* _Data excerpts_
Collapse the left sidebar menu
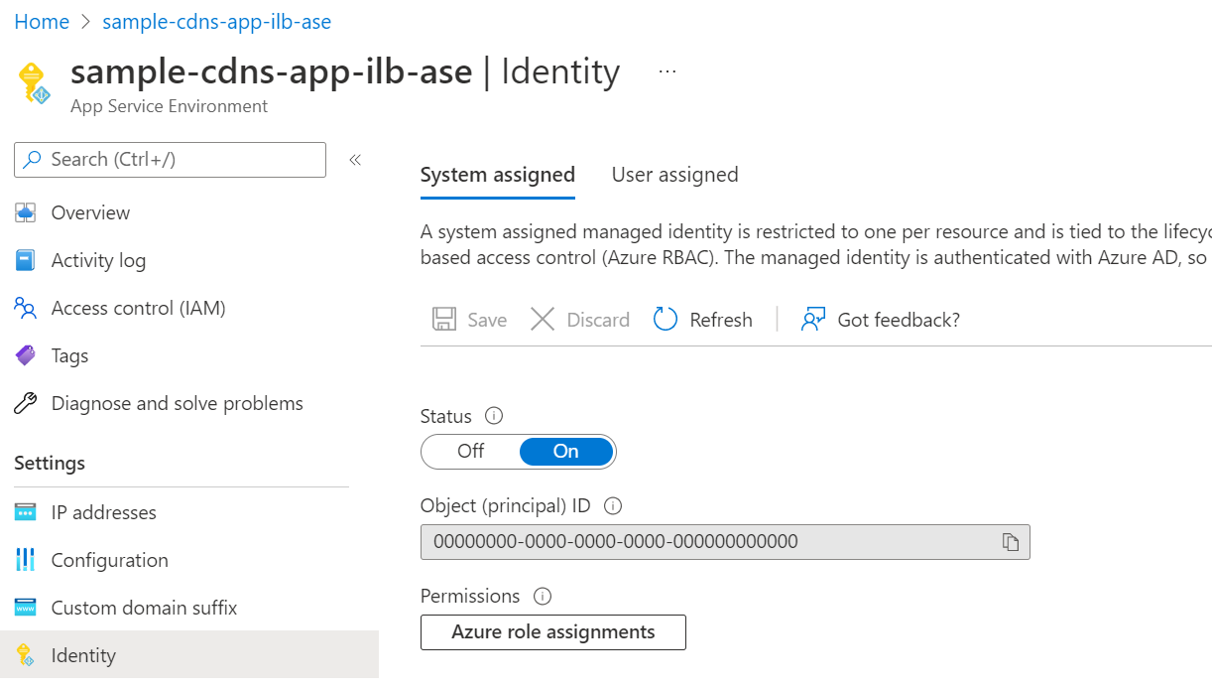The height and width of the screenshot is (689, 1212). click(355, 160)
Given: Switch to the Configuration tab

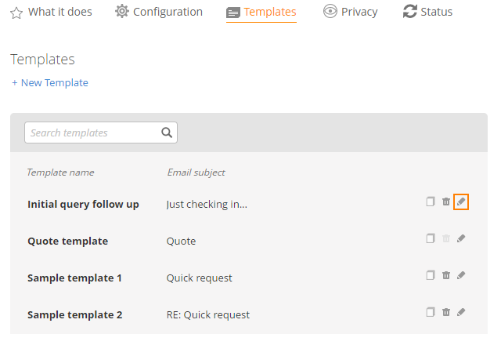Looking at the screenshot, I should click(159, 12).
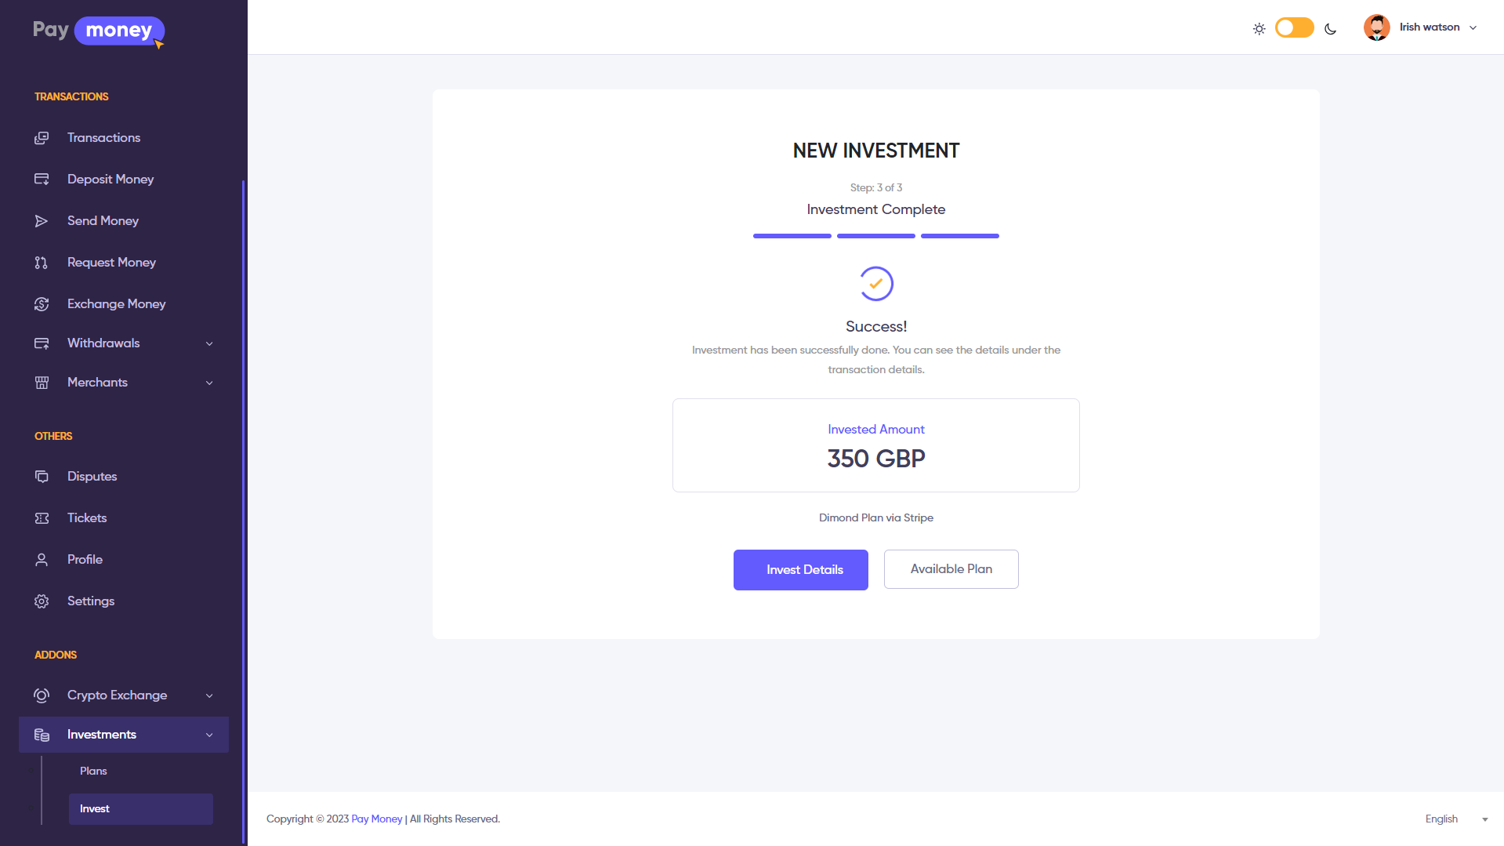Open the Plans submenu item
Viewport: 1504px width, 846px height.
(93, 772)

* _Exercise aim_
Would you please set down the data above again exactly, without its pictures?

* _Solution for this exercise_
Collapse the left sidebar menu
The height and width of the screenshot is (689, 1212). click(355, 160)
Given: Switch to the Configuration tab

Looking at the screenshot, I should click(159, 12).
Open the Plans submenu item
Viewport: 1504px width, 846px height.
(93, 772)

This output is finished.